James Craven, who was hired by insurance firm JLT Speciality, was paid the bonus on the condition that he did not leave the role on or before 31 December 2016.

He subsequently handed in his notice on a date that would have ended his contract before 31 December 2016. After JLT wrote to accept his resignation and said his employment would end on 1 January 2017, it then wrote a follow-up letter confirming that his last day would be 31 December 2016 and asking for Craven to pay back his bonus.

Craven did not pay his bonus back under the advice from his solicitor that an apparent change in the date made the contract unenforceable.

But the Court of Appeal ruled the date of 1 January 2017 – as per JLT’s first letter to Craven – was not the last day of his employment but the first day on which he would be free to work for someone else, and therefore did not constitute a change to the contract.

Craven was hired by JLT under an “Executive Employment Agreement” in May 2005, which was subsequently amended in March 2012 to state that Craven’s employment would continue unless terminated “by either party giving to the other 52 weeks’ written notice, provided that any such notice given by [Craven] shall not expire before 31 December 2016”. 
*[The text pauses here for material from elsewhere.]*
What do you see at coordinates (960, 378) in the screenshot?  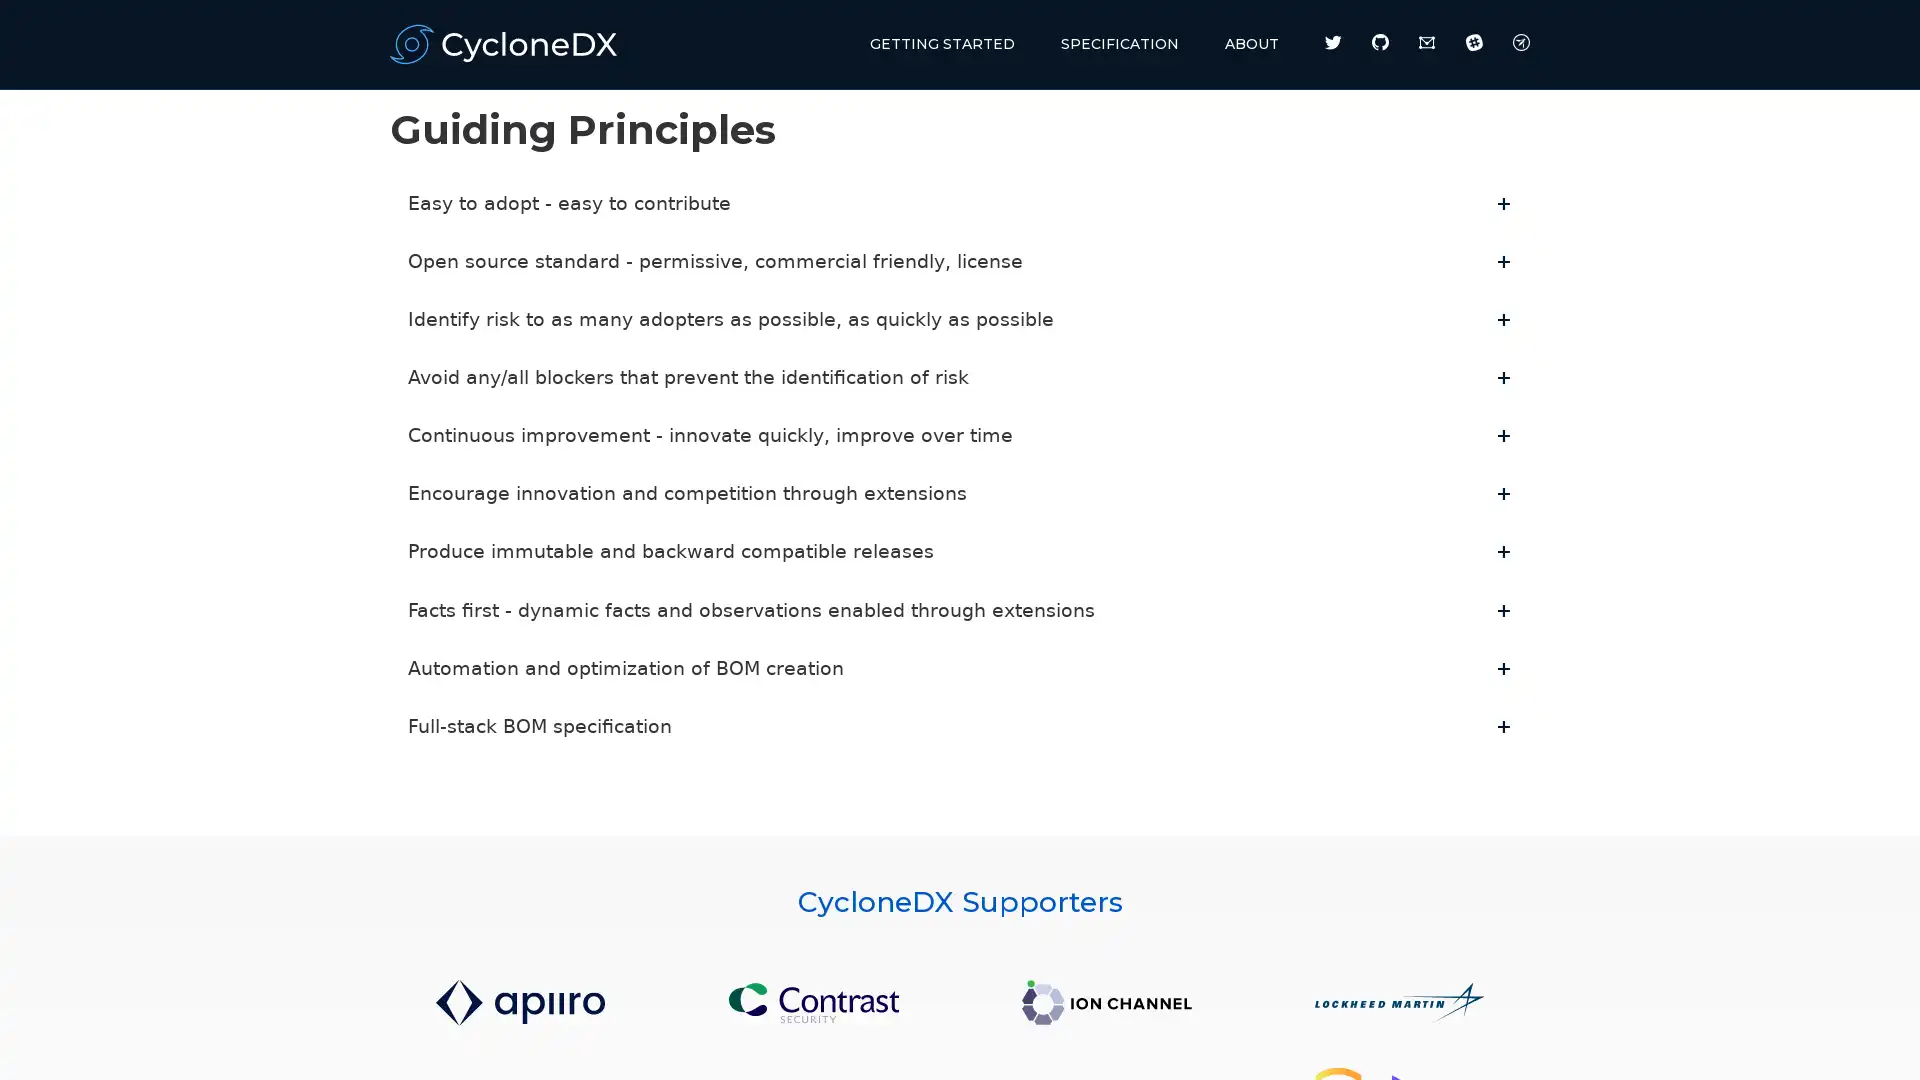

Following this amendment, Craven also received a £500,000 “bonus advance”, which was repayable if he resigned “on or before 31 December 2016”.

On 23 September 2015, Craven wrote to JLT giving “notice to resign with effect from today’s date”, to which JLT replied on 29 September that his resignation was accepted, and his employment would end on 1 January 2017.

The court heard JLT sent further correspondence stating Craven’s “final date of employment is 31 December 2016”, and the bonus advance was due to be repaid by 7 January 2017. 

On 5 January 2017, Craven told JLT that his solicitors advised him the “terms of the bonus repayment and the purported variation are not enforceable and amount to a penalty in law”. 

As the bonus advance had not been repaid, JLT issued tribunal proceedings on 5 May 2017. 

A High Court Judge dismissed the proceedings, saying there were “very real prospects of [Craven] succeeding in his primary defence that the repayment provisions have not, in fact, been triggered”. 

JLT then challenged the decision and brought the case before the Court of Appeal.

The company contended Craven triggered the repayment obligation by “[resigning] on or before 31 December 2016” when he sent his letter on 23 September 2015.

Craven’s representation said it was “strongly arguable” that “resigns” referred to the “date on which employment is in fact terminated” instead of the date on which resignation notice is given. He argued that Craven giving “notice to resign” on 23 September would be “of no significance” on that basis. 

He also argued the clause could be interpreted as applying “only to a resignation that took effect before” 31 December 2016, and not to a “cessation of employment on that very date”. He said there was “scope for argument” that Craven’s employment came to an end on 1 January 2017 rather than the day before. 

However, the Court of Appeal ruled in favour of JLT, rejecting the argument that their letter dated 29 September meant Craven’s employment ended on 1 January 2017. The court ruled Craven was liable to repay the bonus advance as his employment came to an end on 31 December. 

Paul Holcroft, associate director at Croner, said this case should serve as a reminder on the importance of drafting employment documents clearly and unambiguously. 

“Not only will this help managers, and the employee themselves, understand what terms apply to their employment, it can help clarify what happens once they give notice or their employment ends,” Holcroft said. 

Victoria Albon, associate at Dentons, said employers should carefully consider the wording of any employment contracts.

“JLT should have been clear as to which date Craven's employment terminated by using language such as 'your last day of employment with us will be 31 December 2016',” she explained. 

Albon added Craven could have been clearer by questioning the 1 January 2017 reference and making it clear “much earlier” he did not believe he had to repay his bonus.

JLT would not comment on the ruling, and Craven could not be reached for comment.